We pray every day for missionaries and their needs. You love praying for them and you are so sweet as you pray. God has given you a heart for those that need Him. I absolutely love seeing God touch your heart with compassion for those that are hurting, sick or sad or for those that don't know Him. We are praying often for the kids in India to be able to go to the Bible clubs. We also pray for the literacy program for woman and for new churches to be started. We got a special box to save up our money to give to Mission India so that they can help the natives share God's love and His message of salvation. As soon as we got the piggy bank for India, you ran over to your piggy bank and emptied it all into the one for India. You have such a generous heart.
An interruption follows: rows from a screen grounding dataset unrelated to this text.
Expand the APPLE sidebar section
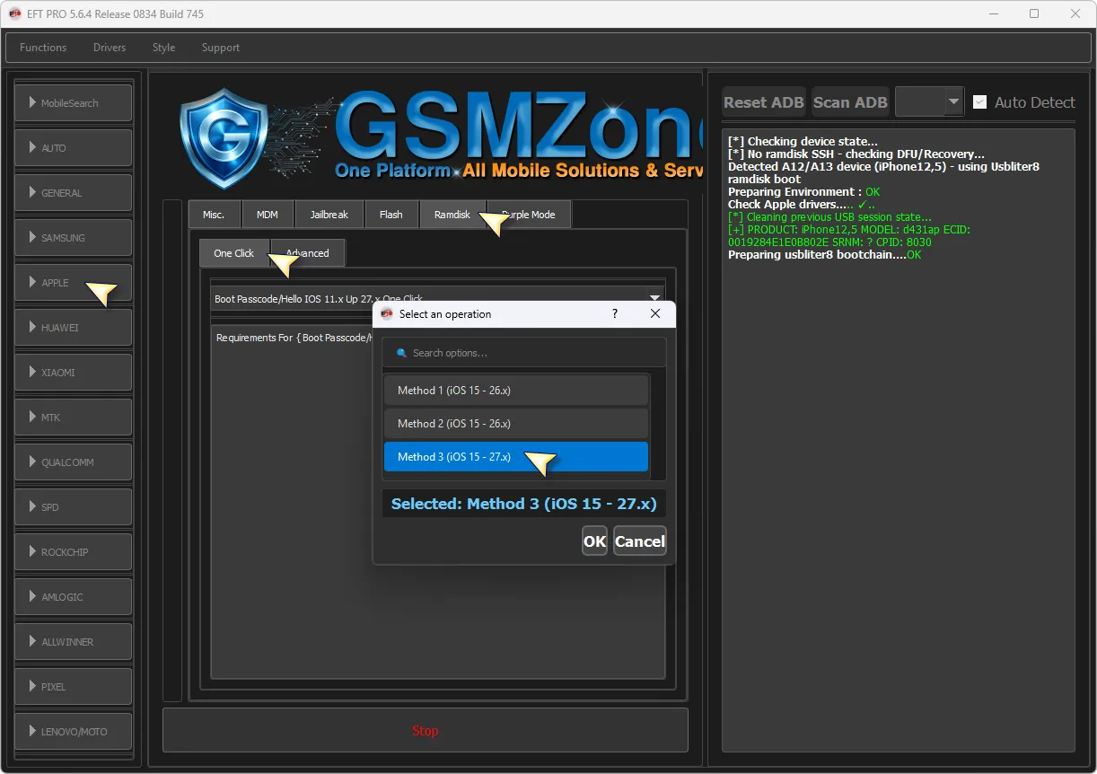The height and width of the screenshot is (774, 1097). click(74, 282)
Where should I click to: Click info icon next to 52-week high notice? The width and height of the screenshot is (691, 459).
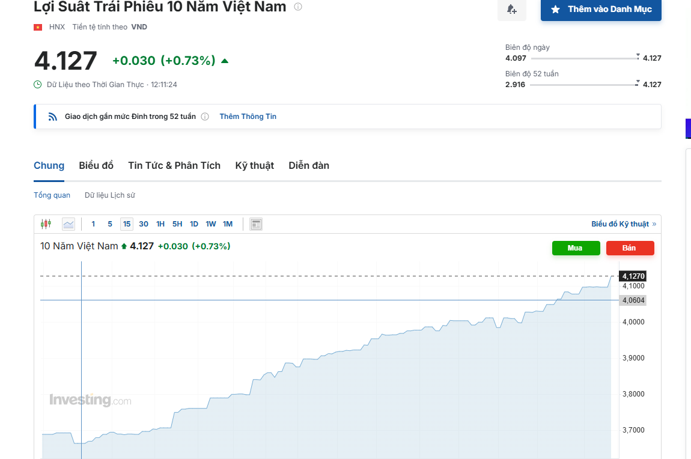tap(205, 117)
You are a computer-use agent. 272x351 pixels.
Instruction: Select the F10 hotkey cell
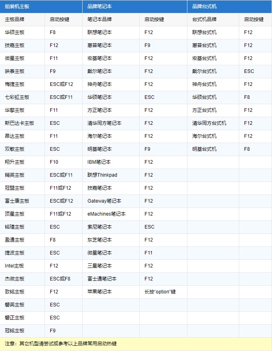pyautogui.click(x=54, y=162)
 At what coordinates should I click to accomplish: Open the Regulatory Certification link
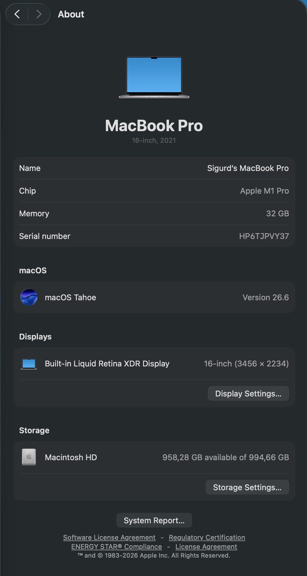click(207, 538)
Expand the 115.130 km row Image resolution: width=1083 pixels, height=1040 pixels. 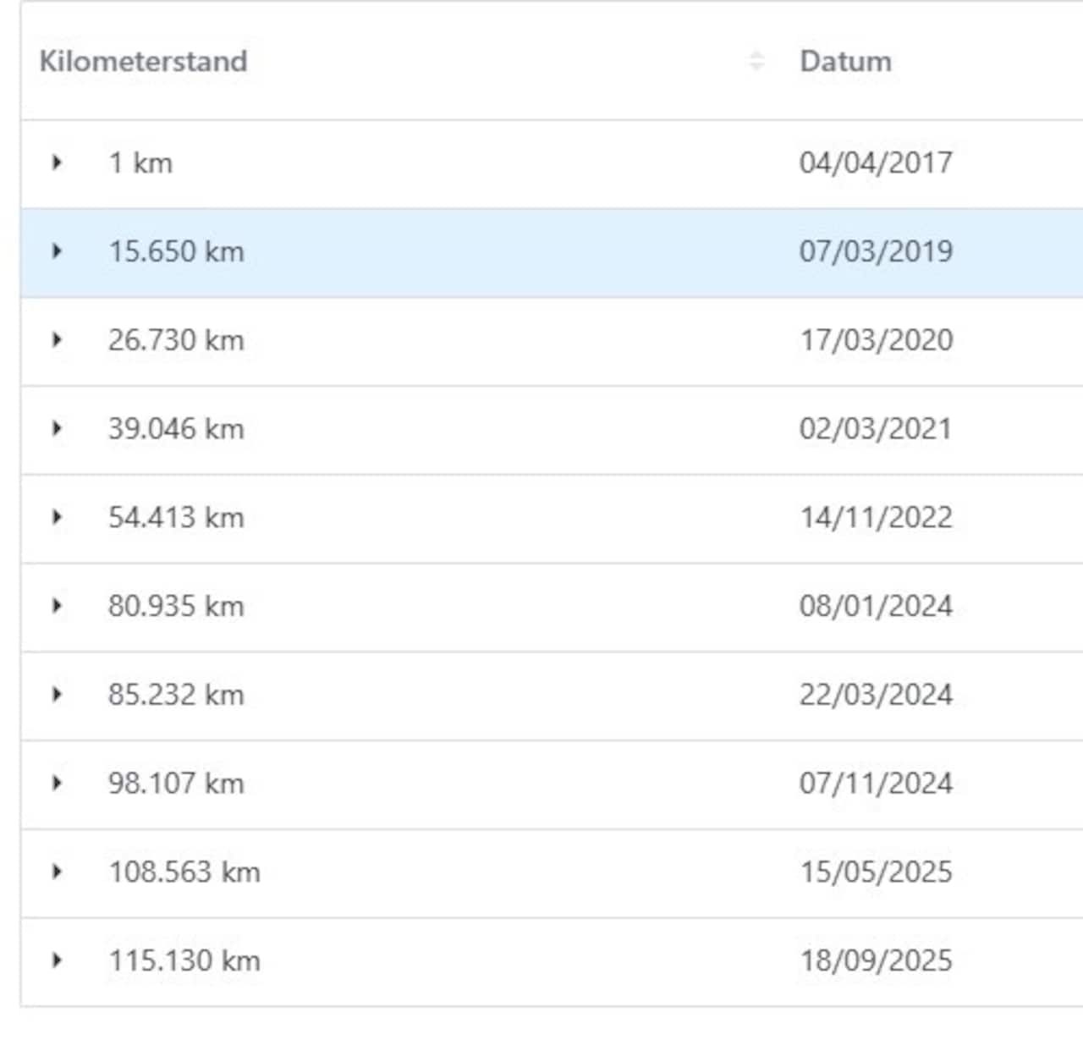tap(57, 960)
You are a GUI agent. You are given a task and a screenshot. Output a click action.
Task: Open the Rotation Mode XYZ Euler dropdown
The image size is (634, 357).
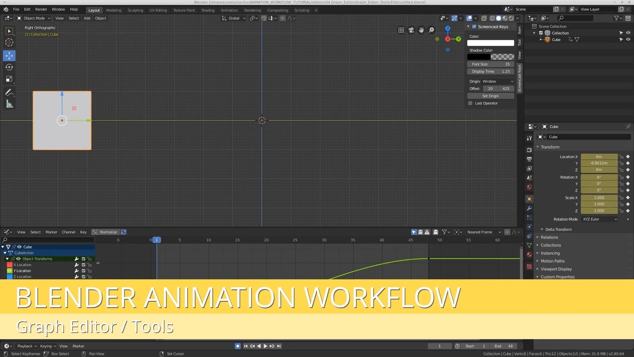[x=598, y=219]
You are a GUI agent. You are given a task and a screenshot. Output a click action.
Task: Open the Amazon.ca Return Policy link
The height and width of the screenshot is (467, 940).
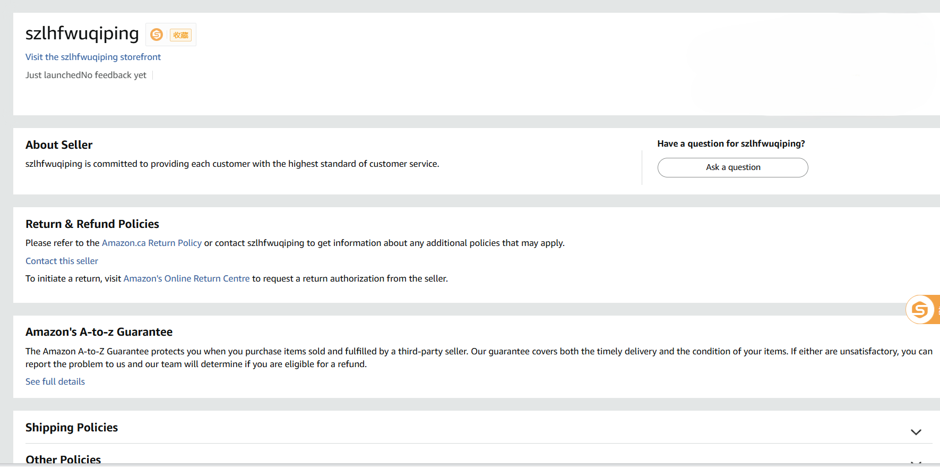pyautogui.click(x=151, y=243)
Bekah, you love life and all that God has given you. I love how you get so excited over all the little things: reading books on the couch, reading our Bible books, going to the library, going on walks or to the park, getting to use your umbrella in the rain, sipping hot cocoa in front of a warm fire, getting to watch a movie or take a bath, going to the beach or out for icecream or just getting pushed on the swings. You embrace all that God has given you and you make me smile. I look forward to all the days ahead that I get to spend with you. I can't wait to see what you do for God as you grow into the daughter that He wants you to be.